EXERCISE REQUIREMENTS: What is needed is an exact repeat of the lines from the line containing "Click the Signup page link" through the final line of the entries below, and nothing else.

[Source records]
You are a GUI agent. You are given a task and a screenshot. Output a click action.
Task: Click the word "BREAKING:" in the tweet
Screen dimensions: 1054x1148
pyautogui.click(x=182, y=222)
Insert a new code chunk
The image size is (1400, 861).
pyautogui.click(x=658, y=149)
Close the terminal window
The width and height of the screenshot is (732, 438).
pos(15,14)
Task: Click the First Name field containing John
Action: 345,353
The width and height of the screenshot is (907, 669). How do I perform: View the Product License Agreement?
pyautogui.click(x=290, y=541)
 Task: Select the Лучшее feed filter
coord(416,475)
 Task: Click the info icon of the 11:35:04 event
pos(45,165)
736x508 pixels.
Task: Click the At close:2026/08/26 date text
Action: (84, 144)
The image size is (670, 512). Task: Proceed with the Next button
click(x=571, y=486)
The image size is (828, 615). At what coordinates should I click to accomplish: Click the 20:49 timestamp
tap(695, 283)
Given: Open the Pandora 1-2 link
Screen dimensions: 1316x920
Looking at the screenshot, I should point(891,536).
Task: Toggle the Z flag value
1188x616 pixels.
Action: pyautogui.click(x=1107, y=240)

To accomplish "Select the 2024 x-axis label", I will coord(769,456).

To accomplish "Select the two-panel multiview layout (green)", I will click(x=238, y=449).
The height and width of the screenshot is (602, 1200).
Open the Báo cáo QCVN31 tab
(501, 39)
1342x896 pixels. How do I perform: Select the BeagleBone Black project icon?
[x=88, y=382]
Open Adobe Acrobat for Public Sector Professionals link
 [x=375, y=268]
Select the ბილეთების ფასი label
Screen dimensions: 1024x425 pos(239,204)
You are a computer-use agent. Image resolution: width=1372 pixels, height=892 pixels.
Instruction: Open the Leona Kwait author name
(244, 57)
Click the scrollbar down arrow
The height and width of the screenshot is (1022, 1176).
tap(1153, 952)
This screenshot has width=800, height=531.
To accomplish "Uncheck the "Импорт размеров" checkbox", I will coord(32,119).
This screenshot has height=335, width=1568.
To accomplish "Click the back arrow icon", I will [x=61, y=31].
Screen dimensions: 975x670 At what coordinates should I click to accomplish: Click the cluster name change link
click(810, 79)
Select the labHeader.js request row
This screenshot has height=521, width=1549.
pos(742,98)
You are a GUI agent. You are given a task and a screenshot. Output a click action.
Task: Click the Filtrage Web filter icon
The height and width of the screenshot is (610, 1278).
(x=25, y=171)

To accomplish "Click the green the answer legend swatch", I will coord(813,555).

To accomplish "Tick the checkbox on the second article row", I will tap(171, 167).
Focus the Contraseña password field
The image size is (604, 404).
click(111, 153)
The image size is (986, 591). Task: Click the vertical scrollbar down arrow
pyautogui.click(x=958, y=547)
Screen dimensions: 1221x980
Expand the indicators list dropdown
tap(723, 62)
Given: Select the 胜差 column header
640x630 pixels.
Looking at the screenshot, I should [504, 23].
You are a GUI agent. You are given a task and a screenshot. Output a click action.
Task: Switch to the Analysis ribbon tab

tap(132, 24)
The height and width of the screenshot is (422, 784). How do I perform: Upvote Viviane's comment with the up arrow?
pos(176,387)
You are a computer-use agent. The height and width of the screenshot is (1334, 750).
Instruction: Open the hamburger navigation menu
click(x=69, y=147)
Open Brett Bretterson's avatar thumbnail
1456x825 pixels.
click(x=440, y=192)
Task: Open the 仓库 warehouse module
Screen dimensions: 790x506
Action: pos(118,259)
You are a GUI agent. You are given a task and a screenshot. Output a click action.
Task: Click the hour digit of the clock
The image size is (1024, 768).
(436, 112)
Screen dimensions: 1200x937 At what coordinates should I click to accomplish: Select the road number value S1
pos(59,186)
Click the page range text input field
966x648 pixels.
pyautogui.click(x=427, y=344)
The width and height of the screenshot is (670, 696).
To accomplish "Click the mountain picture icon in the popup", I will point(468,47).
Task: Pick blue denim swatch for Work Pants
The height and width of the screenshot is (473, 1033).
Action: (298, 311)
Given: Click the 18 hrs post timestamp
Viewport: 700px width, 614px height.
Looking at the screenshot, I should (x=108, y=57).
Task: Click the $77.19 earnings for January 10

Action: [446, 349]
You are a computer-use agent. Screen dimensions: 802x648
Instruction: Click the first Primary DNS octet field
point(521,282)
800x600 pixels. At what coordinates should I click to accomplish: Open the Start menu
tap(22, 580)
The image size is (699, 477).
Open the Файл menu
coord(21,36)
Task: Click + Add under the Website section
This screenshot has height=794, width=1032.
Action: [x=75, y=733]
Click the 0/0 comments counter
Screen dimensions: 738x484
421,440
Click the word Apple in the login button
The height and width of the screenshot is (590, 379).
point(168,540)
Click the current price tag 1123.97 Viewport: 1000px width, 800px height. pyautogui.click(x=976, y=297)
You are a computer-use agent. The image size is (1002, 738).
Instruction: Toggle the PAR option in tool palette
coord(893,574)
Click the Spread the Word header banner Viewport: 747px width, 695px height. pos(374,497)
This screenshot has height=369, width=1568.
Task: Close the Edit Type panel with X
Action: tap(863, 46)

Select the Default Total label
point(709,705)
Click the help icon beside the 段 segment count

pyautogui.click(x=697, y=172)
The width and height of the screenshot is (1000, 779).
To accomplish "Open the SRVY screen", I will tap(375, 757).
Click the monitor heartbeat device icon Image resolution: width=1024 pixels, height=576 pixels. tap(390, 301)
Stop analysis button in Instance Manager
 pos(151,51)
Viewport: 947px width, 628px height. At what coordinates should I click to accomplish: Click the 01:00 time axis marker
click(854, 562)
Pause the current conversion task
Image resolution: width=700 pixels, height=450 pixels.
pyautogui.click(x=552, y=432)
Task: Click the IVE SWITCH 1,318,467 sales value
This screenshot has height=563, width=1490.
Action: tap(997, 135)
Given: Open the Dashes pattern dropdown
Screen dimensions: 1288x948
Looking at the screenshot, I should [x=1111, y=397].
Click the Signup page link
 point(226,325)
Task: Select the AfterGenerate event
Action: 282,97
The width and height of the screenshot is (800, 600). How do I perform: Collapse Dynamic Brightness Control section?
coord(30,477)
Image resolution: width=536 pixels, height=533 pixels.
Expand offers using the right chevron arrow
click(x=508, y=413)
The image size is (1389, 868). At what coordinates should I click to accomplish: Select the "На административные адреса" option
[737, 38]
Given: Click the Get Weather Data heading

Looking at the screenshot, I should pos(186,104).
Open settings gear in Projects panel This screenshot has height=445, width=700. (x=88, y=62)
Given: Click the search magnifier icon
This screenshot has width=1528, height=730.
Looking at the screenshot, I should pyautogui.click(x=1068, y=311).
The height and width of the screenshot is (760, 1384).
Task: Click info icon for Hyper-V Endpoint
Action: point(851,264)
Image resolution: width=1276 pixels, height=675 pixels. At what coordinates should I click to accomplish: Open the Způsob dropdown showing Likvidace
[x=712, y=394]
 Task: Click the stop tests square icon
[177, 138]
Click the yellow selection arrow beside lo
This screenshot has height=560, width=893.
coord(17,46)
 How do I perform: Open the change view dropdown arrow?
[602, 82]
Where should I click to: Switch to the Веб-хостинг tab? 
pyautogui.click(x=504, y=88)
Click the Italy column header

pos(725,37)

FINAL ANSWER:
Click the Signup page link
 point(226,325)
Task: Select the AfterGenerate event
Action: 282,97
The width and height of the screenshot is (800, 600). How do I perform: Collapse Dynamic Brightness Control section?
coord(30,477)
Image resolution: width=536 pixels, height=533 pixels.
Expand offers using the right chevron arrow
click(x=508, y=413)
The image size is (1389, 868). At what coordinates should I click to accomplish: Select the "На административные адреса" option
[737, 38]
Given: Click the Get Weather Data heading

Looking at the screenshot, I should pos(186,104).
Open settings gear in Projects panel This screenshot has height=445, width=700. (x=88, y=62)
Given: Click the search magnifier icon
This screenshot has width=1528, height=730.
Looking at the screenshot, I should pyautogui.click(x=1068, y=311).
The height and width of the screenshot is (760, 1384).
Task: Click info icon for Hyper-V Endpoint
Action: point(851,264)
Image resolution: width=1276 pixels, height=675 pixels. At what coordinates should I click to accomplish: Open the Způsob dropdown showing Likvidace
[x=712, y=394]
 Task: Click the stop tests square icon
[177, 138]
Click the yellow selection arrow beside lo
This screenshot has height=560, width=893.
coord(17,46)
 How do I perform: Open the change view dropdown arrow?
[602, 82]
Where should I click to: Switch to the Веб-хостинг tab? 
pyautogui.click(x=504, y=88)
Click the Italy column header

pos(725,37)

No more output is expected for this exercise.